I speak from experience, having spent 10 years fighting numerous insurance battles in the 1990s in an effort to avail myself of the first injectable disease-modifying therapy. My hopes were high, only to be dashed when I experienced a hypertensive event that landed me in the emergency room. And that was in addition to the stress of acquiring the medication and then having to inject myself. So of course my view is jaded as I now deal with the progressive stages of MS and having to start the medication search again. This time my intention is to lessen the blow of MS by finding something that will work for me. I expect that I may have to go through a process of trial and error try to find the right drug. But to streamline the process, I needed to find a strategy that would involve research and talking to others who have been through what I’m going through.

How I Did My MS Medication Research

The first thing I did was explore the landscape of new medications available for secondary-progressive MS. It turns out there are only a few medications specifically for SPMS, which is because research for progressive MS is not as robust as it has been for relapsing-remitting MS (RRMS). My task was also harder than expected because some medications are meant for both RRMS and SPMS. The second thing I looked for was an oral pill. I just wasn’t interested in injections or infusions. A popular example of a twice-a-year infusion for all types of MS is Ocrevus (ocrelizumab). This medication has a very high success rate. But I am adamant that I do not want an infusion. Nor do I want an aggressive medication with a litany of side effects, including the potential to raise my risk of progressive multifocal leukoencephalopathy, or PML. PML is a demyelinating disease that can lead to inflammation of the brain and can ultimately be fatal. The third point I insisted on was to see if any of my MS friends, particularly those with SPMS, had any sensible options for medication that they have used. This required sending emails and going onto social media. My own general neurologist did not seem comfortable suggesting anything for SPMS, probably because he was waiting for my recent MRI results, and he does not consider himself an MS specialist. But for goodness sake, I don’t need a specialist, just some rational advice.

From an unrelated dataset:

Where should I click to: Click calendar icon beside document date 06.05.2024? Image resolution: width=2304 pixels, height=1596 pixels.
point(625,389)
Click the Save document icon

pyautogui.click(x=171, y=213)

How My Research Clarified What I Was Looking For

I looked into the new medications for SPMS, but I was turned off by the side effects listed for those drugs. Living with a miserable condition does not mean I have to be miserable. The more I looked, the more clarity I felt about my goals: I just want something to slow my progression a bit. I was not looking for an aggressive treatment. Just a pill with modest side effects and an acceptable level of efficacy would suit me fine. After all, I am new to medication since I stopped the first injectable disease-modifying medication in 2005. In seeking the advice of others with SPMS, specifically those who liked the therapy they were on, I found a Facebook friend who met all my criteria, which included having SPMS, taking an oral pill, weathering most of its side effects, and being on the same therapy since 2012. And although this was not in my original criteria, my friend showed no progression on an MRI. My older friend’s experience gave me hope that the medication I had ultimately chosen stood a good chance of working for me. As it happens, I will be looking for a new neurologist soon, since my current doctor is retiring. My new provider should be able to see my criteria and understand my wishes. I think a new doctor and new medication is a fortuitous new beginning for me.